Rewrite the records below as a numbered list, starting at the first line and ending with the line containing "should pyautogui.click(x=244, y=271).", both included. Leave out blank lines.

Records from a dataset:
============

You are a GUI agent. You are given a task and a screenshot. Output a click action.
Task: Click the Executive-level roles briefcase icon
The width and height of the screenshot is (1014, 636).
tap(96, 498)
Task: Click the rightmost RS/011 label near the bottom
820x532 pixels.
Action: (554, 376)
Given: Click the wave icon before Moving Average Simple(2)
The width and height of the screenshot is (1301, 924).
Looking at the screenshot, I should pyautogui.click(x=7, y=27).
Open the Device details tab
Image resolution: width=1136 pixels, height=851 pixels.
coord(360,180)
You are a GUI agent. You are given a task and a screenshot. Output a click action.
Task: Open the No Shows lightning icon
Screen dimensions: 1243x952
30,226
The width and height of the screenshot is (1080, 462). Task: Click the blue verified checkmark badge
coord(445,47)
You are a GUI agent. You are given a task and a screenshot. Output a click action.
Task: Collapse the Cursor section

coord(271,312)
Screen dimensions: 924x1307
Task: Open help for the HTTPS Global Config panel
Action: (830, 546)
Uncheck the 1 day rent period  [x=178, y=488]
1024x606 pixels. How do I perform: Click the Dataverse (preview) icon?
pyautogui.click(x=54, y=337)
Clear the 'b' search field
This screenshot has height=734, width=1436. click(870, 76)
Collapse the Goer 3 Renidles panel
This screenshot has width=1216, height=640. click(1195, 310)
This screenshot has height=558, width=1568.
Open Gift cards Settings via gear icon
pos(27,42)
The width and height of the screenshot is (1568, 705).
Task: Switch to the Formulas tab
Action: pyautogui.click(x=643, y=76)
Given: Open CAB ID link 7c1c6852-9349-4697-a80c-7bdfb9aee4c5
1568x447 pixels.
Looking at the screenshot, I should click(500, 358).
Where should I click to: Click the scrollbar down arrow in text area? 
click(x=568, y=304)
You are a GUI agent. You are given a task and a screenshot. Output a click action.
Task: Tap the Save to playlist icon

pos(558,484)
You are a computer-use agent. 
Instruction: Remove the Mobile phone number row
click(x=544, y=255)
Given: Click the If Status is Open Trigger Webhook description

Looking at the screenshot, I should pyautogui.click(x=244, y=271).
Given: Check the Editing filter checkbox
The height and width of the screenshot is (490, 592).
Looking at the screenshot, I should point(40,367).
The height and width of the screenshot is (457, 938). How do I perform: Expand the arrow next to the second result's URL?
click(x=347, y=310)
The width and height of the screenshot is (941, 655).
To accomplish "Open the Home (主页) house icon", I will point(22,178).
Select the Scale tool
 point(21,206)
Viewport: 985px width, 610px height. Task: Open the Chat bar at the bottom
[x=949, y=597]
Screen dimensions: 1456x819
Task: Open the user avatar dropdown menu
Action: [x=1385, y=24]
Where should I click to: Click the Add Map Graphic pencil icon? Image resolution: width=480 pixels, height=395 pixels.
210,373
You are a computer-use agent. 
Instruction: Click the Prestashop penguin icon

============

Answer:
1. You are a GUI agent. You are given a task and a screenshot. Output a click action.
2. Task: Click the Executive-level roles briefcase icon
3. The width and height of the screenshot is (1014, 636).
4. tap(96, 498)
5. Task: Click the rightmost RS/011 label near the bottom
6. 820x532 pixels.
7. Action: (554, 376)
8. Given: Click the wave icon before Moving Average Simple(2)
9. The width and height of the screenshot is (1301, 924).
10. Looking at the screenshot, I should pyautogui.click(x=7, y=27).
11. Open the Device details tab
12. Image resolution: width=1136 pixels, height=851 pixels.
13. coord(360,180)
14. You are a GUI agent. You are given a task and a screenshot. Output a click action.
15. Task: Open the No Shows lightning icon
16. Screen dimensions: 1243x952
17. 30,226
18. The width and height of the screenshot is (1080, 462). Task: Click the blue verified checkmark badge
19. coord(445,47)
20. You are a GUI agent. You are given a task and a screenshot. Output a click action.
21. Task: Collapse the Cursor section
22. coord(271,312)
23. Screen dimensions: 924x1307
24. Task: Open help for the HTTPS Global Config panel
25. Action: (830, 546)
26. Uncheck the 1 day rent period  [x=178, y=488]
27. 1024x606 pixels. How do I perform: Click the Dataverse (preview) icon?
28. pyautogui.click(x=54, y=337)
29. Clear the 'b' search field
30. This screenshot has height=734, width=1436. click(870, 76)
31. Collapse the Goer 3 Renidles panel
32. This screenshot has width=1216, height=640. click(1195, 310)
33. This screenshot has height=558, width=1568.
34. Open Gift cards Settings via gear icon
35. pos(27,42)
36. The width and height of the screenshot is (1568, 705).
37. Task: Switch to the Formulas tab
38. Action: pyautogui.click(x=643, y=76)
39. Given: Open CAB ID link 7c1c6852-9349-4697-a80c-7bdfb9aee4c5
40. 1568x447 pixels.
41. Looking at the screenshot, I should click(500, 358).
42. Where should I click to: Click the scrollbar down arrow in text area? 
43. click(x=568, y=304)
44. You are a GUI agent. You are given a task and a screenshot. Output a click action.
45. Task: Tap the Save to playlist icon
46. pos(558,484)
47. You are a computer-use agent. 
48. Instruction: Remove the Mobile phone number row
49. click(x=544, y=255)
50. Given: Click the If Status is Open Trigger Webhook description
51. Looking at the screenshot, I should pyautogui.click(x=244, y=271).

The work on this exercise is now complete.